Die Entscheidung des SG Düsseldorf

Das SG Düsseldorf entschied, dass pro Vertragszahnarzt nur ein Vorbereitungsassistent beschäftigt werden dürfe. Mit der Vorbereitungszeit solle sichergestellt werden, dass der Assistent die Bedingungen und Erfordernisse der Erbringung vertragszahnärztlicher Leistungen in eigener Tätigkeit in der Praxis eines niedergelassenen Vertragszahnarztes kennengelernt hat, bevor er selbst als Vertragszahnarzt in eigener Praxis zugelassen werden kann. Diesen Anforderungen genüge aber nur eine Ausbildereignung als Praxisinhaber bzw. bei einem MVZ als Vertragszahnarzt. Nur diese Personen böten die Gewähr, die spezifischen vertragszahnärztlichen Belange in die Ausbildung im Rahmen der Vorbereitungszeit einzubringen. Angestellte Ärzte würden die notwendige Eignung nicht besitzen. Mit dem gegenüber dem Praxisinhaber reduzierten Kreis von Rechten und Pflichten des angestellten Zahnarztes sei es daher nicht in Einklang zu bringen, dem angestellten Zahnarzt die Ausbildung eines Vorbereitungsassistenten zu gestatten. Bezogen auf ein zahnärztliches MVZ bedeute dies, dass allein die in dem MVZ als Vertragszahnärzte tätigen Zahnärzte einen Vorbereitungsassistenten auszubilden könnten.
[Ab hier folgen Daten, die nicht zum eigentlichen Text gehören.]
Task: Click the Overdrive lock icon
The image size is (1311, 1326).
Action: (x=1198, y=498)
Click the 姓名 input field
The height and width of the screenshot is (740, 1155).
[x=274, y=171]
Konsequenzen und Tipps für die Praxis

Diese Rechtsprechung benachteiligt Zahnarzt-MVZs in der Rechtsform der GmbH, da hier nur angestellte Zahnärzte tätig sind mit der Folge, dass in diesen MVZs nach der Rechtsprechung des SG Düsseldorf keine Vorbereitungsassistenten beschäftigt werden können.

Da es sich nur um einen Beschluss im vorläufigen Rechtsschutzverfahren handelt, bleibt abzuwarten wie das SG Düsseldorf in der Hauptsache entscheiden wird.

Betreiber von MVZs in der Rechtsform der GmbH sollten sich bei ihrer zuständigen Kassenzahnärztlichen Vereinigung nach der Spruchpraxis hinsichtlich der Genehmigung von Vorbereitungsassistenten erkundigen.